Access to a continuous source of clean, fresh water is also very important. Drinking plenty of water can help to flush excess minerals from their systems and discourage the formation of any stones that could cause blockage. However, goats can be very picky about drinking water (they like it the right temperature, clean, no hay, etc.), so it’s important to monitor their intake and make sure they’re actually drinking plenty of it.

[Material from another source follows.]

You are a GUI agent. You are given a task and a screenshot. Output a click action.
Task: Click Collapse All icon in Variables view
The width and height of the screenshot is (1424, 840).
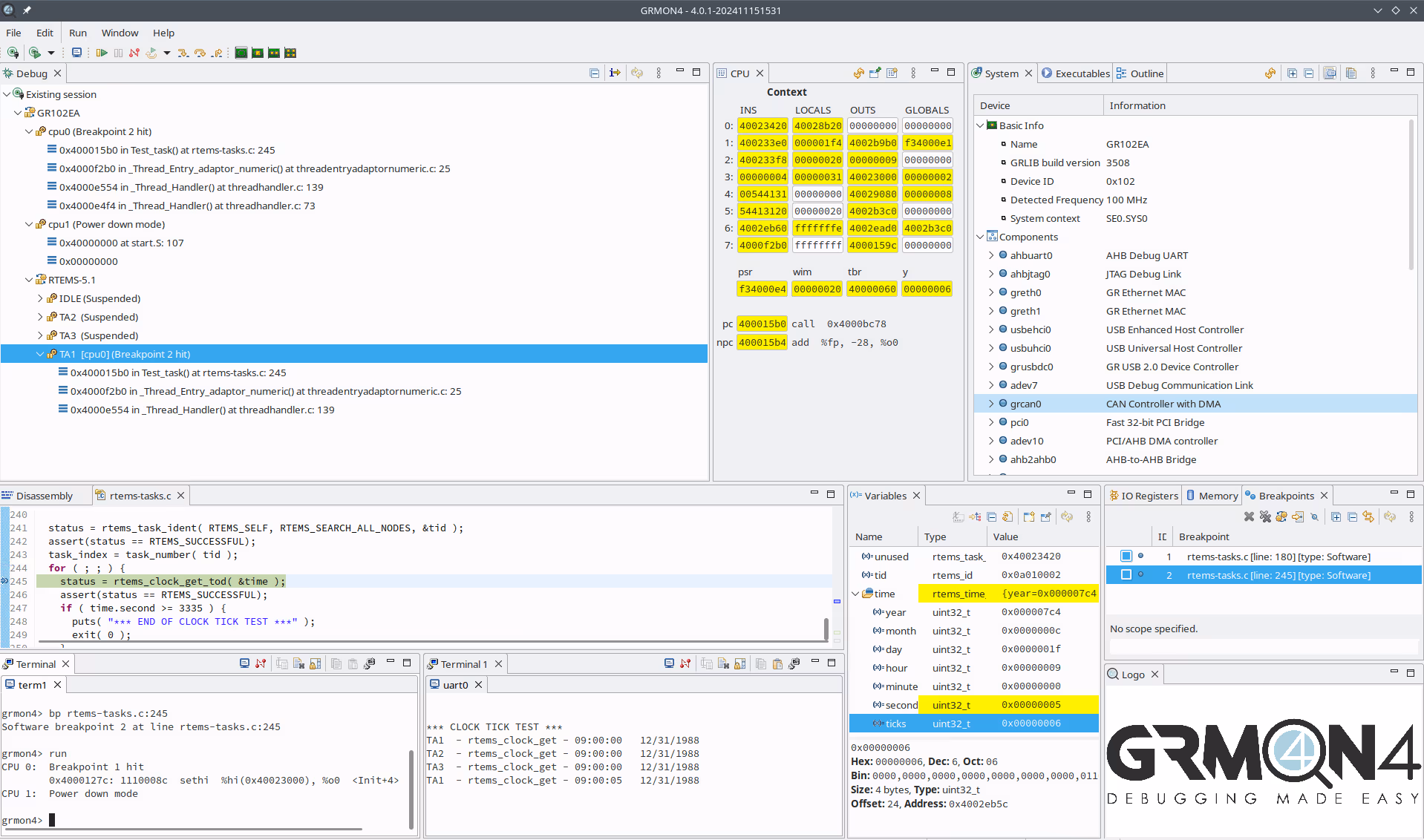point(991,516)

For growing kids and wethers, a higher protein grain ration is also appropriate until they’re about 6 – 8 months old. The calcium to phosphorus ratio should be similar to the two to one ratio of calcium to phosphorus in the goat mineral supplement, and grain medicated with a coccidiastat is often recommended to help prevent coccidia in young goats. It’s highly recommended that any grain ration fed to bucks and wethers of any age (bucks are also sometimes fed grain during breeding season to maintain condition) contain ammonium chloride, which helps prevent urinary calculi. We’ve been using Kalmbach Game Plan Starter/Developer which has 16% protein, a coccidiastat, and ammonium chloride.
We’ve had several bucks, wethers, and buck kids grow up on the farm, and so far, we haven’t had issues with urinary calculi and they’ve maintained good condition. We still monitor them carefully and look for ways to improve our practices though.